Così dopo averla raccolta da terra, perché per il nervosismo mi era
scappata di mano, mi aveva sorriso come si sorride a un idiota, mi
aveva aperto la mano, ci aveva posto la bustina e si era pure
preoccupato di richiuderla.
“Non
te la sparare tutta eh?”. Non mi ero mai sentita così scema in
tutta la mia vita. Trenta euro per quel pesto in bustina sigillata.
Mi sembrò davvero una esagerazione! Accadde però poi, che quando
poco dopo mi incontrai con il famoso collega sempre allegro per farmi
spiegare cosa ne dovessi fare, come insomma potevo “spararmela”
nel cervello, lui rispose con una sonora risata e uno sguardo
ammiccante, troppo direi. “Ma ci penso io a te, cara.” Aveva aggiunto.
Ecco
dovete sapere una cosa. Se c'è una parola che detesto è “cara”.

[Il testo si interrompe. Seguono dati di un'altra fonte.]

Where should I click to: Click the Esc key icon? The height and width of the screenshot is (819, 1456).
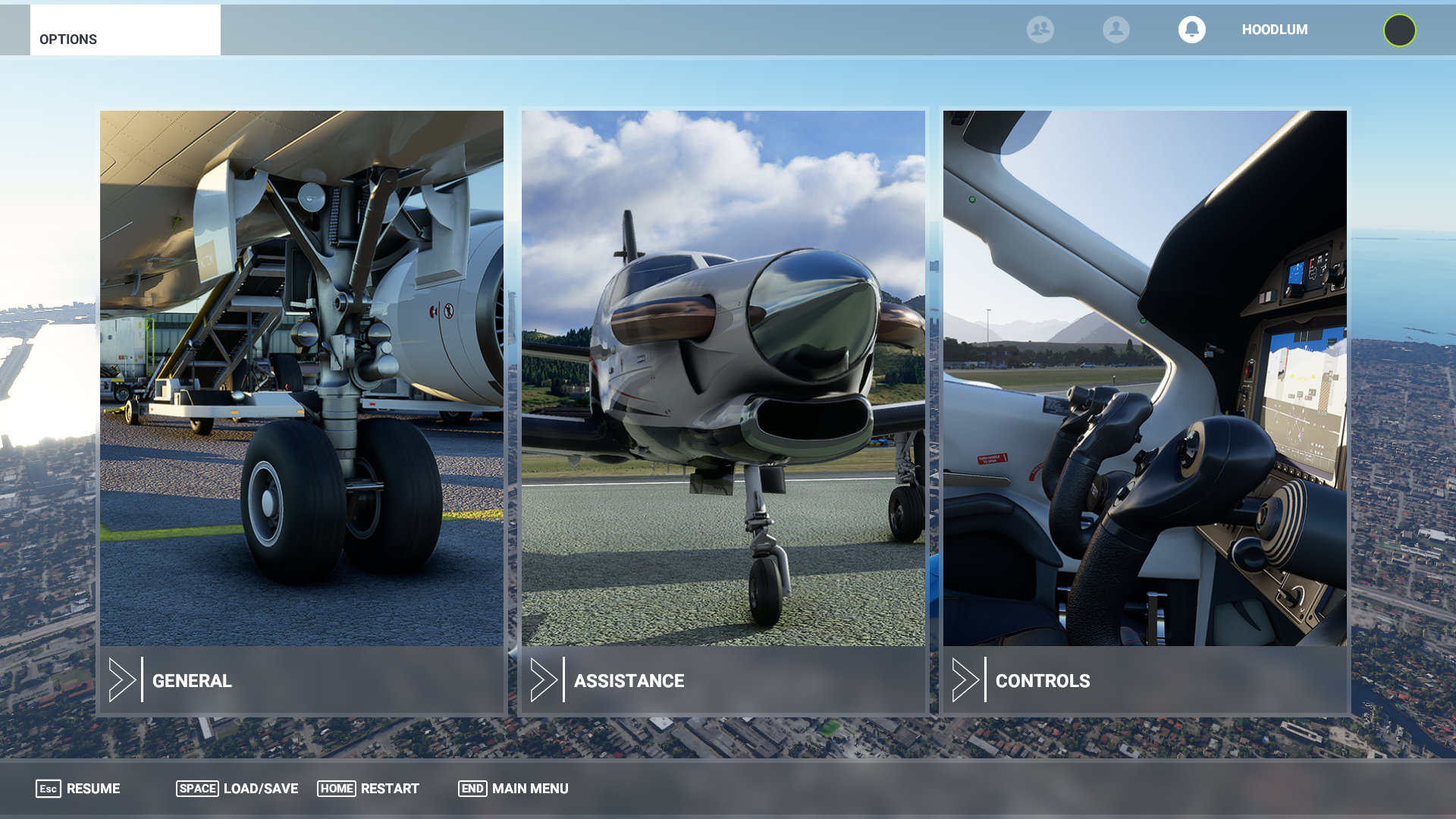pyautogui.click(x=48, y=789)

Volete farmi incazzare? Bene, ditemi “caaara” e fatelo con
quintali di miele tutt'intorno e giuro che rischiate la pelle!
Vi
avverto, fate attenzione alle persone che vi chiamano così. Appurato
in anni e anni di sperimentazione su me stessa: esse mentono, vi
vogliono morte! Godrebbero a vedervi rosolare al posto dei polli sul
grill della rosticceria. In quel “caaara” si nascondono Iago,
Bruto e la strega di Biancaneve all inclusive!
Fatta
questa doverosa precisazione, riprendo dal mio collega che quella
sera non azzuppò il biscotto come credeva, però se ne tornò a casa
con una dose di hashish aggratis, io al contrario con trenta euro in meno e una
mega incazzatura. Il mio livello di autostima era sceso a meno 5 in
una scala immaginaria che terminava a meno 10. Mi mancava poco per il
tracollo, dovevo fare attenzione. Ma si sa, sfigati si nasce e io lo
nacqui, per citare un grande.
(continua)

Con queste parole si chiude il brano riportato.